Written instruction → Please repeat the part of the rows that opens with the line containing "Click the Kartenhintergrund" and closes with the line containing "coord(541,74)", swapping "Login" for "Username" and leaving everything else unchanged.

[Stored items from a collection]
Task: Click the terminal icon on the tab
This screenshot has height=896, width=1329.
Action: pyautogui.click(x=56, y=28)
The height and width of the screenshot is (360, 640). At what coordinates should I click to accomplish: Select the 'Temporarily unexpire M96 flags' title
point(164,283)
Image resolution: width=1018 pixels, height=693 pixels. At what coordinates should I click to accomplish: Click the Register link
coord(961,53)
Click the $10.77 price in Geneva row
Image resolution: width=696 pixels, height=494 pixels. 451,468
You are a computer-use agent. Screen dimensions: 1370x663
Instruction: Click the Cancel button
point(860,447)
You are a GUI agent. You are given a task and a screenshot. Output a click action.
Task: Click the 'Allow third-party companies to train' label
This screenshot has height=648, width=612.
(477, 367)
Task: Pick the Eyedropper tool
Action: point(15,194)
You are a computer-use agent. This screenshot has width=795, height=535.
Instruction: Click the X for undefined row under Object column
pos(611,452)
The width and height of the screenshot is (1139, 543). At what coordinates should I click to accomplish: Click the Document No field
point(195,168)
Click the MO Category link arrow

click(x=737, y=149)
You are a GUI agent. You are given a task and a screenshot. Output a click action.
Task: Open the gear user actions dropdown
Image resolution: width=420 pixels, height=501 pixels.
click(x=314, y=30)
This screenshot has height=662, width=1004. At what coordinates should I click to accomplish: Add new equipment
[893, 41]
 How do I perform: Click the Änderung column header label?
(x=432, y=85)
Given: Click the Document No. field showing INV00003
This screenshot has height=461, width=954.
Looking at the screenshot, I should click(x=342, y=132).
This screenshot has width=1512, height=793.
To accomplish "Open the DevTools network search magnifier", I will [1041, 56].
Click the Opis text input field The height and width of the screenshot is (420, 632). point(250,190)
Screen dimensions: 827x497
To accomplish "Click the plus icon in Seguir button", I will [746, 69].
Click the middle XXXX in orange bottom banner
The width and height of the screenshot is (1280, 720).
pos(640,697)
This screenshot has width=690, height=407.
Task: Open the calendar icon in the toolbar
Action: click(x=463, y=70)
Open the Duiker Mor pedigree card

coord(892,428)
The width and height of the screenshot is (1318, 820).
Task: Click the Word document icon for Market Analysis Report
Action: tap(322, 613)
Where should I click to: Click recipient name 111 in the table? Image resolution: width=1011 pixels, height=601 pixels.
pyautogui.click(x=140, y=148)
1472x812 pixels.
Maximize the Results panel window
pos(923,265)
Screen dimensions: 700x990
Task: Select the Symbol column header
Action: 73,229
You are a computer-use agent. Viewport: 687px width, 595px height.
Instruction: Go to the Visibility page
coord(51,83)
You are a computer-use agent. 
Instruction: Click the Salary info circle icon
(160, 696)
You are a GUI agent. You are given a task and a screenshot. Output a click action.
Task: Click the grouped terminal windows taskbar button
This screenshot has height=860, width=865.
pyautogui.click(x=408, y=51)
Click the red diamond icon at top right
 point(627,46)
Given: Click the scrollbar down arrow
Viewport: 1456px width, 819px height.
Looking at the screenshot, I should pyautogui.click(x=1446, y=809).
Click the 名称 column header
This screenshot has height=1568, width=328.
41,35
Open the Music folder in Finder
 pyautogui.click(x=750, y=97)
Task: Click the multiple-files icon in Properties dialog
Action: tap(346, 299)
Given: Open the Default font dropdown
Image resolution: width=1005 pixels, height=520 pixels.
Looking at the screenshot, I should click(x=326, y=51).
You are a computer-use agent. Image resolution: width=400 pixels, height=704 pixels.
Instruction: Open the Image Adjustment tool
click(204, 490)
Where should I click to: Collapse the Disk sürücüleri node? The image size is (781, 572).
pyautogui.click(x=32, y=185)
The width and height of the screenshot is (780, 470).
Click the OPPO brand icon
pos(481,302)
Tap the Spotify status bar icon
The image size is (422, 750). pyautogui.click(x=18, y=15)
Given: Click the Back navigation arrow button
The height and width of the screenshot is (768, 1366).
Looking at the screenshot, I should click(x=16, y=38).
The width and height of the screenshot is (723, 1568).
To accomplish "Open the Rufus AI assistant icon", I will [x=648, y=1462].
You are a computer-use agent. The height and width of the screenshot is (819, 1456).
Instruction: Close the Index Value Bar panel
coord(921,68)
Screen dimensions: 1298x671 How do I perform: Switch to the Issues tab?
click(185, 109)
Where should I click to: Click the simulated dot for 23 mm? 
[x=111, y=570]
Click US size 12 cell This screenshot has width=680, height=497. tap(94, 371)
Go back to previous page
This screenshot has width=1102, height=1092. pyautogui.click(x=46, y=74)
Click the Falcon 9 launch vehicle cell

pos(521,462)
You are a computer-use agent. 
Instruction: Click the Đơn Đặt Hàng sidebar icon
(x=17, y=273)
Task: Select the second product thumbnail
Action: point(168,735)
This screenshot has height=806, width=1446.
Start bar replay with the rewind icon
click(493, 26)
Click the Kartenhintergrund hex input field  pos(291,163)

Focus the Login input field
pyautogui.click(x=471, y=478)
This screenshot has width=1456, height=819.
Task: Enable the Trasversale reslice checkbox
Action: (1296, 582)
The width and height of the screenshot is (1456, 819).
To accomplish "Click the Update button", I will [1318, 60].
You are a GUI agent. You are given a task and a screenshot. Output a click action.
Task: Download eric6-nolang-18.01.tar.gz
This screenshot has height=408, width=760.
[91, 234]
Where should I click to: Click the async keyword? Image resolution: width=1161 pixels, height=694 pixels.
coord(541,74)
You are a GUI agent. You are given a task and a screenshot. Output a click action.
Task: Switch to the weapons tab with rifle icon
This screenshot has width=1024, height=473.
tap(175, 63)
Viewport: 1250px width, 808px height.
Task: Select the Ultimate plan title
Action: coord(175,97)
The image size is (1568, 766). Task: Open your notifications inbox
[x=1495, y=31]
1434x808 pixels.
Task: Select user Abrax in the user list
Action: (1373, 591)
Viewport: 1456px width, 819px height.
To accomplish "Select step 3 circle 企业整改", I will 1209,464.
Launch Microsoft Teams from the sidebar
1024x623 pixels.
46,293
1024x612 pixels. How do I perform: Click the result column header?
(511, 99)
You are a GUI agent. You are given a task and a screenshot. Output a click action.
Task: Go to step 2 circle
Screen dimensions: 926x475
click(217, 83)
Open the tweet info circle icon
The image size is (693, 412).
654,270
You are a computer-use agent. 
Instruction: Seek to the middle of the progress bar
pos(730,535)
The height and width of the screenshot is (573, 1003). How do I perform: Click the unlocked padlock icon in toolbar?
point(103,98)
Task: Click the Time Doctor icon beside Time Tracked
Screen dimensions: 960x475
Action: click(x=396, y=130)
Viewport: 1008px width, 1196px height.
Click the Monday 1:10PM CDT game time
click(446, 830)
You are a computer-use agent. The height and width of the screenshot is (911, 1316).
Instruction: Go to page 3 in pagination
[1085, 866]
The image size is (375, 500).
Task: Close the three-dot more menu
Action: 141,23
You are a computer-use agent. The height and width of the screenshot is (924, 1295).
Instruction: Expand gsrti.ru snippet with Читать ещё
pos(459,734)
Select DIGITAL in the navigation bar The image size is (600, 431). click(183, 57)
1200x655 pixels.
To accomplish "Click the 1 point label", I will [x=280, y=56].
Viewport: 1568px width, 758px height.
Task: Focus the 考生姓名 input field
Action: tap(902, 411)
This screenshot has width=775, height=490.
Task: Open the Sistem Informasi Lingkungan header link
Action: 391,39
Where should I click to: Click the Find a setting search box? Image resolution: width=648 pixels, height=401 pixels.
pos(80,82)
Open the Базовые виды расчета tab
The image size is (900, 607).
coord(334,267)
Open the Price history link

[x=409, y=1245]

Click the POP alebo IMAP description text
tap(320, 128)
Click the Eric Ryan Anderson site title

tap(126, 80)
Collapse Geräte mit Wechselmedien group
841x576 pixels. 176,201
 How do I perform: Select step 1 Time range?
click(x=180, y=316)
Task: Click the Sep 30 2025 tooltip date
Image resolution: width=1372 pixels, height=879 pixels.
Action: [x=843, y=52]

Exercise output →
Click the Kartenhintergrund hex input field  pos(291,163)

Focus the Username input field
pyautogui.click(x=471, y=478)
This screenshot has width=1456, height=819.
Task: Enable the Trasversale reslice checkbox
Action: (1296, 582)
The width and height of the screenshot is (1456, 819).
To accomplish "Click the Update button", I will [1318, 60].
You are a GUI agent. You are given a task and a screenshot. Output a click action.
Task: Download eric6-nolang-18.01.tar.gz
This screenshot has height=408, width=760.
[91, 234]
Where should I click to: Click the async keyword? Image resolution: width=1161 pixels, height=694 pixels.
coord(541,74)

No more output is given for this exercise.